THE RECORDS
____
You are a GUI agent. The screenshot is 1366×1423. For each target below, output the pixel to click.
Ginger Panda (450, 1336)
____
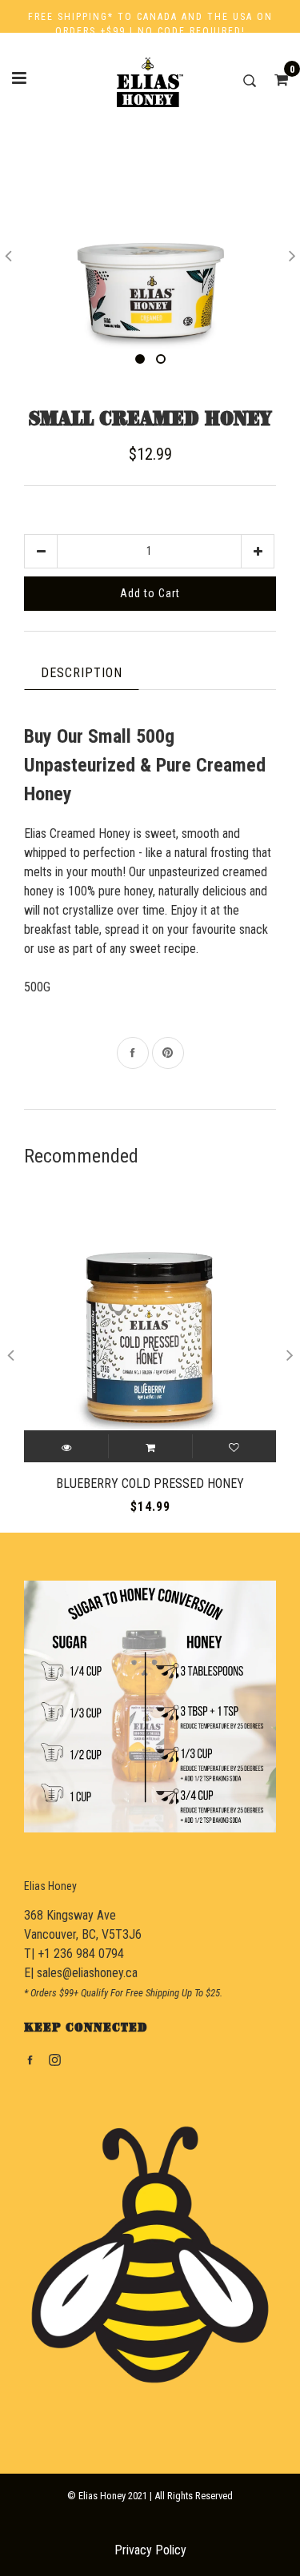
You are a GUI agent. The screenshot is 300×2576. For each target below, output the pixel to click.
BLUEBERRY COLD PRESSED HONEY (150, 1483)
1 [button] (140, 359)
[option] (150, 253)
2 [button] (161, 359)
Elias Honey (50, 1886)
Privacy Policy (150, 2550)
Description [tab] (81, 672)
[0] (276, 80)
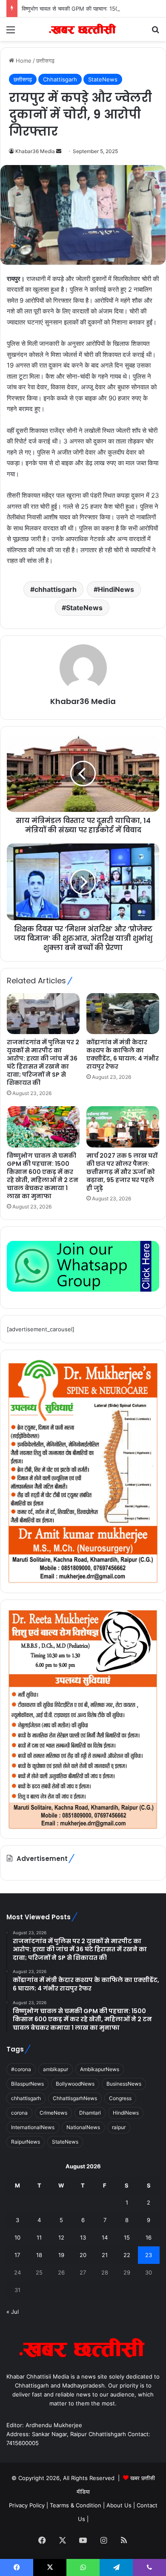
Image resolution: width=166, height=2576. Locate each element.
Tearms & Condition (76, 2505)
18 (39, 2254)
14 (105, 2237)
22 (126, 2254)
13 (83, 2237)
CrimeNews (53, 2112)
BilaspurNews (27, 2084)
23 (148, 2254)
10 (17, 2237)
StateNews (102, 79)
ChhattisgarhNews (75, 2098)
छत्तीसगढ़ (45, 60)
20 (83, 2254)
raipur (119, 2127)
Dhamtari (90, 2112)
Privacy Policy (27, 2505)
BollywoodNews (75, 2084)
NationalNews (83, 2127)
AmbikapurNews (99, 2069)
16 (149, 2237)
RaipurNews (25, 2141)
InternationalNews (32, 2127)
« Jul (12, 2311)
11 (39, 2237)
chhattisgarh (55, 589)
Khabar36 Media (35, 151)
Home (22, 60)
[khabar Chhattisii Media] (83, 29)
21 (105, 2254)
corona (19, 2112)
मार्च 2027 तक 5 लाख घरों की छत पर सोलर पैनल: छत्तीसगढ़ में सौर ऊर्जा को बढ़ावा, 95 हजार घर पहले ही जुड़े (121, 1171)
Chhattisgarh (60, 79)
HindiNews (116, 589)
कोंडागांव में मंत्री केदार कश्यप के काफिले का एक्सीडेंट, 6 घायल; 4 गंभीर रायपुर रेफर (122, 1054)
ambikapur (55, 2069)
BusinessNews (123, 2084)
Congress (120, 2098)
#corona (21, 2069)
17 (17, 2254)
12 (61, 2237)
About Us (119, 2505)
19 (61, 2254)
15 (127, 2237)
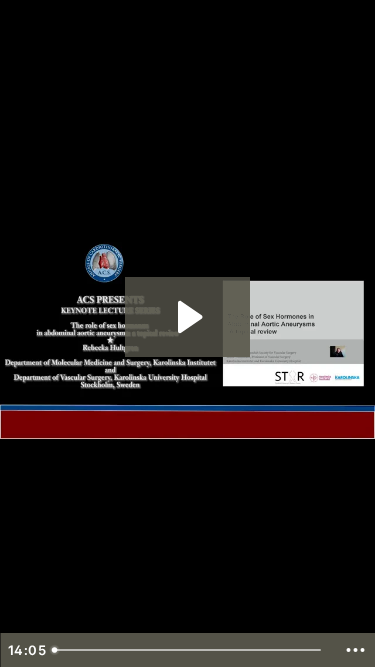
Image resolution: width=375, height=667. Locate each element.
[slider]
____
EXERCISE INSTRUCTIONS
In the entries above, find every line with the word "each" and list it.

RESPONSE TO THE EXERCISE
You are a GUI agent. The screenshot is 1366×1423. For each target below, output the pixel to click.
You are a GUI agent. The screenshot is 300×2576. For each target below, output the pixel to click.
Image resolution: width=166, height=2576. Locate each element.
Image resolution: width=375, height=667. Locate each element.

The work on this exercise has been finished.